MIU MIU: Designer Miuccia Prada took a trip to the cornfields for fall, and came back with thick, quilted cotton coats, chunky handknitted sweaters, and A-line wool jersey dresses. Accessories are Miu Miu’s forte, and the newest were the panne velvet ankle boots, suede wedge clogs and soft totes with bold stitching. But the true fashion-ette will love the chunky-heel, mary-jane pump with an attached wool sock.

VESTIMENTA: Forget passing trends. Vestimenta is about terrific, classic clothes that anybody would love. The collection included soft jackets; flowing, wide-legged pants, and finely tailored coats which are obviously well made, because Vestimenta also produces Armani’s black label collections.

Salvatore Ferragamo: Good Sports

It’s nice to see some straightforward, healthy-looking sportswear, and there was plenty to be found on the Ferragamo runway. For this smart, commercial collection, Giovanna Ferragamo and Steven Slowik chose their trends carefully, and if some, like the little kilt, have been around the block a few times, more often than not they looked good.
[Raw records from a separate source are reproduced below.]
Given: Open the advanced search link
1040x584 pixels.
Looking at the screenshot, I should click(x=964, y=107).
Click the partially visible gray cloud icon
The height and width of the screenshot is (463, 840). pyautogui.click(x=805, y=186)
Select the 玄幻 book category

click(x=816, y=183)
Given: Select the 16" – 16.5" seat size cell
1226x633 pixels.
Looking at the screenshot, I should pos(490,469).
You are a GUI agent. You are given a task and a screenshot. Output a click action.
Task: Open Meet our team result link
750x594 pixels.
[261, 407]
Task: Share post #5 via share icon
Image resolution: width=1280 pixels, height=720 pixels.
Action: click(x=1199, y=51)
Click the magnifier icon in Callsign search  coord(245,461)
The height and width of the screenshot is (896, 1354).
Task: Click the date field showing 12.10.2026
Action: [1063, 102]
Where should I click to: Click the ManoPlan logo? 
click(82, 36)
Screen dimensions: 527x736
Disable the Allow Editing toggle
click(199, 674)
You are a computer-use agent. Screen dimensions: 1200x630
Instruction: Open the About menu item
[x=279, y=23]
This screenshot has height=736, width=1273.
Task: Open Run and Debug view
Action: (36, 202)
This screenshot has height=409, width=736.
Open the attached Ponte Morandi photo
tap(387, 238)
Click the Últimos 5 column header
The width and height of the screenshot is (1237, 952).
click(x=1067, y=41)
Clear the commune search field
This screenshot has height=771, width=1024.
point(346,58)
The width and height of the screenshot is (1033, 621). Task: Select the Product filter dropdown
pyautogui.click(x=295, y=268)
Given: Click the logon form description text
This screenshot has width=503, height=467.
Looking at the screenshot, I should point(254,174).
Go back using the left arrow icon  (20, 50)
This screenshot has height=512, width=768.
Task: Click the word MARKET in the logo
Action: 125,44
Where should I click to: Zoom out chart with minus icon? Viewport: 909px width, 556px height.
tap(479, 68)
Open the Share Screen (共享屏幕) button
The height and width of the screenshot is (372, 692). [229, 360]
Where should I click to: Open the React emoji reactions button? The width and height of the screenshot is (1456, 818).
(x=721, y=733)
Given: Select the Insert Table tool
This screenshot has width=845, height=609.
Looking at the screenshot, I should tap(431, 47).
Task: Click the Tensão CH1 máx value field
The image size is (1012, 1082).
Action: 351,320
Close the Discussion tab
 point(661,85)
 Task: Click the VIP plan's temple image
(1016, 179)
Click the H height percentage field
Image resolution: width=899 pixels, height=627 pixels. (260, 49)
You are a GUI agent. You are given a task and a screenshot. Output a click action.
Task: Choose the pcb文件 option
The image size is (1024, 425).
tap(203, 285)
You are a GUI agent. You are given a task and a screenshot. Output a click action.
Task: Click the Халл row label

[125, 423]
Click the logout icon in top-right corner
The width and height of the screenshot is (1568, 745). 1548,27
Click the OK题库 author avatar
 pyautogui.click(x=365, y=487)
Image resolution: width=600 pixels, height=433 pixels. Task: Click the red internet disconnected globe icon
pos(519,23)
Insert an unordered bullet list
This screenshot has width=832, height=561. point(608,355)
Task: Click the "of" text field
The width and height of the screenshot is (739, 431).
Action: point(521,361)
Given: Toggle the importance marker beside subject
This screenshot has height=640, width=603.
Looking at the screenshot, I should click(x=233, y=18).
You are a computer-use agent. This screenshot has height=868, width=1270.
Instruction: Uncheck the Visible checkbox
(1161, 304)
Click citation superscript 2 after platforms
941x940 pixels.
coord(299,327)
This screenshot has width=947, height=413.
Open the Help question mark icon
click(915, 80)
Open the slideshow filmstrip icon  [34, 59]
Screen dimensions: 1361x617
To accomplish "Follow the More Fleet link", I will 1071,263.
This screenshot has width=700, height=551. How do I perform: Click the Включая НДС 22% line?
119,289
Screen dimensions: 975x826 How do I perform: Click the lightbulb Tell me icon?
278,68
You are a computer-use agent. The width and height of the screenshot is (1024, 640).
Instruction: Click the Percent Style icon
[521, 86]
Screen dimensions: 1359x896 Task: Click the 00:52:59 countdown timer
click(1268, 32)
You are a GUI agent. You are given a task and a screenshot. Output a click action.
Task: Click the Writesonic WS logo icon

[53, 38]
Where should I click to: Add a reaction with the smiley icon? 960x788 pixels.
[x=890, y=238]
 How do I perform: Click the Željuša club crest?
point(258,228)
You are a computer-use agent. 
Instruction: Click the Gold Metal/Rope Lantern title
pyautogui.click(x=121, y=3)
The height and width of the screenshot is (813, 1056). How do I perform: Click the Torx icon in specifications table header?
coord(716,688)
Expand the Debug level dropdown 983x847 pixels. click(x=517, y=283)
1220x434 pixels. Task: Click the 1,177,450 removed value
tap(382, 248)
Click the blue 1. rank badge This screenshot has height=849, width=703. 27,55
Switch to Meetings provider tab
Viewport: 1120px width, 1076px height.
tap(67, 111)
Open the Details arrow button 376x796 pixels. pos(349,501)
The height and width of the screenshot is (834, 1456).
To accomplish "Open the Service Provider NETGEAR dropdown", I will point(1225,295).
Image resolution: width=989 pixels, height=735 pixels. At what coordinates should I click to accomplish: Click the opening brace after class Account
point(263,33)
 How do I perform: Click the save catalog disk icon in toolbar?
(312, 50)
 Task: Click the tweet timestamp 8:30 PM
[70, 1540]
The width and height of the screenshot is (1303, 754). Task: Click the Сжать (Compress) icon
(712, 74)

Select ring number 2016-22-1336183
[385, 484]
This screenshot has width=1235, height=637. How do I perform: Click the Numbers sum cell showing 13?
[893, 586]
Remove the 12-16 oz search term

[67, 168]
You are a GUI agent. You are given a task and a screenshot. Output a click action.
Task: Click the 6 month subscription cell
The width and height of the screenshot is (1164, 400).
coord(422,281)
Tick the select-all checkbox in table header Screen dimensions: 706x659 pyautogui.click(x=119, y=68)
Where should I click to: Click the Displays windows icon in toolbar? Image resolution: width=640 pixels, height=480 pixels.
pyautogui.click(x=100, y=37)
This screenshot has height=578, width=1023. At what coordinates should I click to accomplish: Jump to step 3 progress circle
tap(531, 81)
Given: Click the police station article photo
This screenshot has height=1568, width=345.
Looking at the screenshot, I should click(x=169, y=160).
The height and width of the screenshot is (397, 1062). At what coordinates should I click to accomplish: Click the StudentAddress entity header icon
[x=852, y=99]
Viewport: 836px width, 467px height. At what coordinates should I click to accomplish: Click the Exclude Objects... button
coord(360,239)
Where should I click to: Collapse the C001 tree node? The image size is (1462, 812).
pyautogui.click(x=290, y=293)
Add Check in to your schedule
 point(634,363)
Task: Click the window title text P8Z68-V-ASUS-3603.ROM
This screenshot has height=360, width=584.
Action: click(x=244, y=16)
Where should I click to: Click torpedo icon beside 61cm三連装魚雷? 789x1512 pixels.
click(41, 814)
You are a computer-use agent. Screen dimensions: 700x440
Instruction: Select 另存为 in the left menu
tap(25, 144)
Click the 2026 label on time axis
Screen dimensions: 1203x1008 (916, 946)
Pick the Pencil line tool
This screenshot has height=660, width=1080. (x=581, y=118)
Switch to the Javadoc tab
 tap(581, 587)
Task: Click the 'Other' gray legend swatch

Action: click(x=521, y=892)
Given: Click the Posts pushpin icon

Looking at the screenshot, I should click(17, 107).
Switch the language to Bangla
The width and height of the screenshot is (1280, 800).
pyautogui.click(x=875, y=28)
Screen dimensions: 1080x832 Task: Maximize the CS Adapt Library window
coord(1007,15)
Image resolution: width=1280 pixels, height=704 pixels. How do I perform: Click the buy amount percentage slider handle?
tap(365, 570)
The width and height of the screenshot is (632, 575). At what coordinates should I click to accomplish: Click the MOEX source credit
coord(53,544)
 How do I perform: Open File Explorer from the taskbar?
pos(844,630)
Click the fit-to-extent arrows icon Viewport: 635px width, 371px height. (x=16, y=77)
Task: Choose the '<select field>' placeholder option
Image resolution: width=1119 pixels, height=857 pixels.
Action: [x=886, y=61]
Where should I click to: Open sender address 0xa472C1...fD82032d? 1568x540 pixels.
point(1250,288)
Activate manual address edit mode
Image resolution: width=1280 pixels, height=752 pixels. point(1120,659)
A realistic approach to short lengths was central to the collection. Skirts were flirty without a trace of the tart, usually worn under shapely jackets. Fabrics ranged from sturdy tweeds and wools with contrasting piping to citified navy crepes inset with grosgrain.

The colorful cashmere twinsets and the pullovers cropped just above the waist were the newest sweaters, although the designers showed a weakness for that extra cardigan tied at the waist. But then, a lot of women still just won’t leave home without it.

The leathers looked nonchalant but polished — no raw seaming here. And there was a nod to Mix Mania in the form of short leather jackets with woolen sleeves and facings. But at night the mix just didn’t work, and why would anyone put those kilts over giant tulle skirts?

Prada: War Story

In the collection she showed Thursday, Miuccia Prada mined a fashion vein that’s been a little overlooked: wartime Germany. One retailer who sells the collection said the “clothes were right out of the bunker. They make me long for ‘Mayerling.”‘

This is fashion cultism at its cerebral height — everything from wispy little dresses which, according to the program notes, were inspired by “the atmosphere of a German cabaret during the War,” to a section of black military uniforms accessorized with Prada portfolio cases that made the world’s supermodels look like Hitler’s steno pool.

But there was some present-day reality in the midst of all this Teutonic fantasy. Miuccia’s simple little knit dresses were lovely, and the short, high-waisted jacket was distinctive, but not tricky. And Prada’s new, zip-up high black boots just might become the next status stompers of the fashion intellectual set.

Scoops of the Day

BROTHERLY LOVE: Gianni Versace says that it’s a good thing his brother Santo keeps an eye on the bucks. The designer admitted that, after his last couture show, he went shopping at various Paris antiquaires, trying to find a few pieces to cozy up sister Donatella’s new apartment, adjacent to her old one. Gianni dropped nearly $2 million in a single day. Now that’s a brother.

FLYING LONG: Long skirts may have been a shadow of their former selves on the runways in Milan, but on the supermodels they were still going strong. Naomi Campbell and Linda Evangelista showed up on the Milan-Paris plane sporting identical black baseball caps, dark sunglasses, and long black skirts.